[Begin ENTRIES SHOWN]

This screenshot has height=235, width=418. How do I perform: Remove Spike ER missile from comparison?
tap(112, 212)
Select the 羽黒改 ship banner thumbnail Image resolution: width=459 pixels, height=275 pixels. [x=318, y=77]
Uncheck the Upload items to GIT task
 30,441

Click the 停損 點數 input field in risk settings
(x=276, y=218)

[End ENTRIES SHOWN]
[Begin ENTRIES SHOWN]

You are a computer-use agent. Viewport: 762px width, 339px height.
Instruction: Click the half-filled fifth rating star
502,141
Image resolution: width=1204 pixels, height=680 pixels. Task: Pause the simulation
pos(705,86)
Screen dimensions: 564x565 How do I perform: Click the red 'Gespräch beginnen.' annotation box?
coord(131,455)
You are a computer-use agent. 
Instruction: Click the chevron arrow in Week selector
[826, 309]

[End ENTRIES SHOWN]
[Begin ENTRIES SHOWN]

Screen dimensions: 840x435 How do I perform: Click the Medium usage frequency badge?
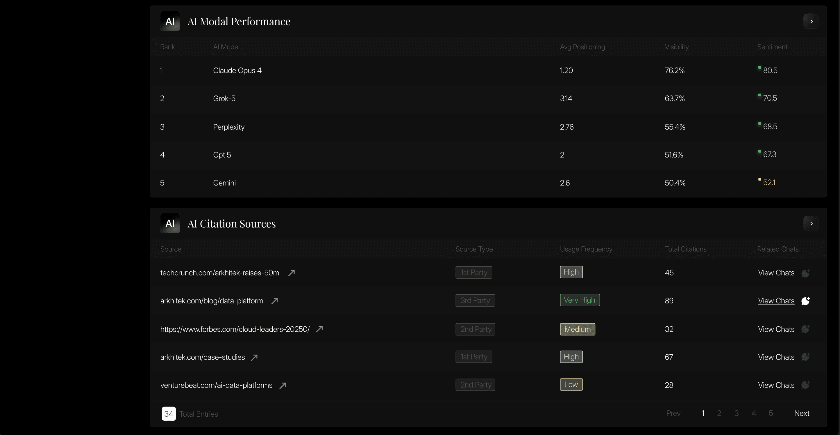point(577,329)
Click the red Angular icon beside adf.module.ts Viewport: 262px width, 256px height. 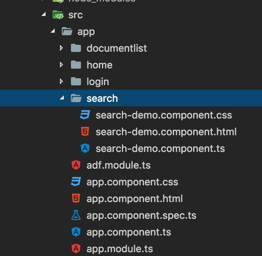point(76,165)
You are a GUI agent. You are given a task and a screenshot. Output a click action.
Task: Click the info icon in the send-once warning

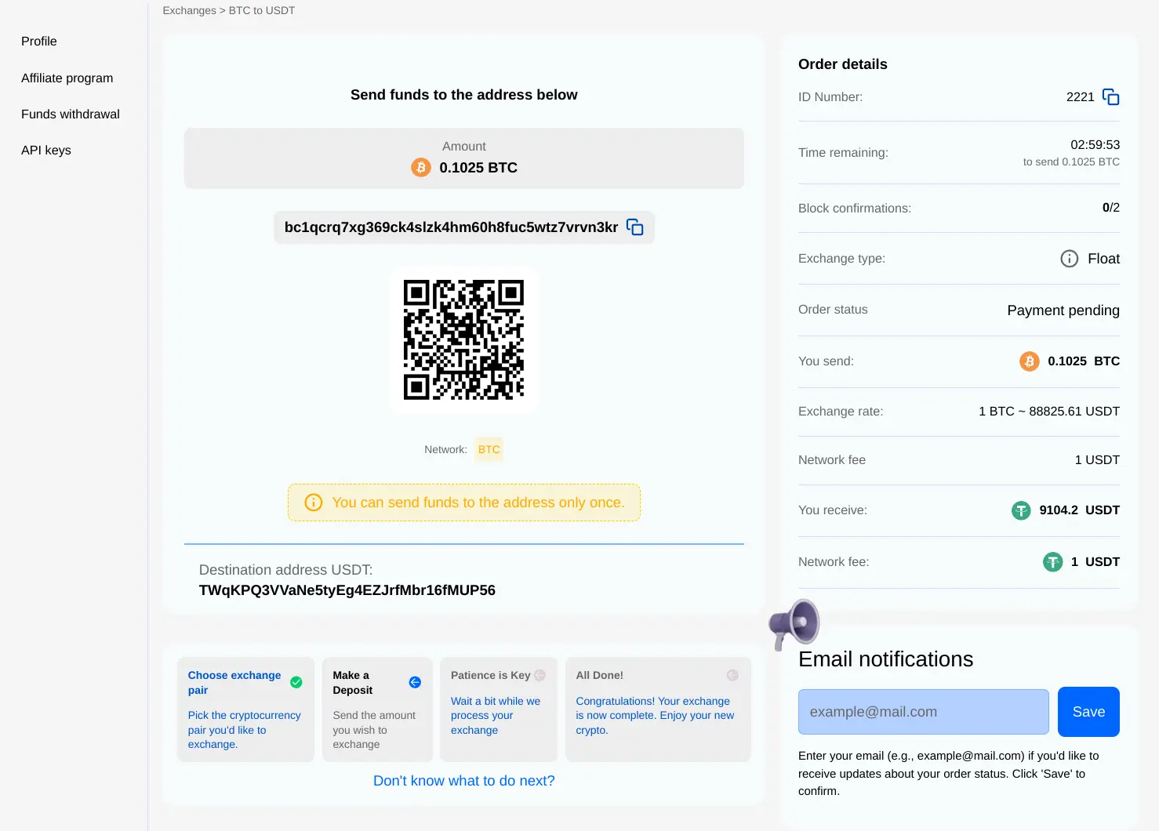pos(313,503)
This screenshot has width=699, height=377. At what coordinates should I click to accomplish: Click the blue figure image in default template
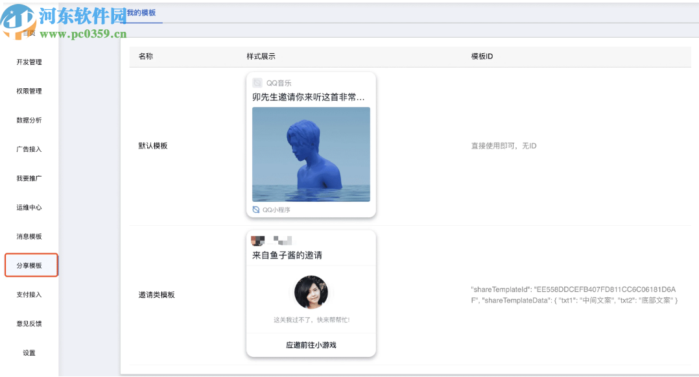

[End ENTRIES SHOWN]

_WHAT THE EXERCISE ASKS_
Arrange as a numbered list the lines of the records that run from the line containing "Select the 羽黒改" through the line containing "(x=276, y=218)", both included, leaving out blank lines.

_ANSWER TO THE PROBLEM_
1. Select the 羽黒改 ship banner thumbnail Image resolution: width=459 pixels, height=275 pixels. [x=318, y=77]
2. Uncheck the Upload items to GIT task
3.  30,441
4. Click the 停損 點數 input field in risk settings
5. (x=276, y=218)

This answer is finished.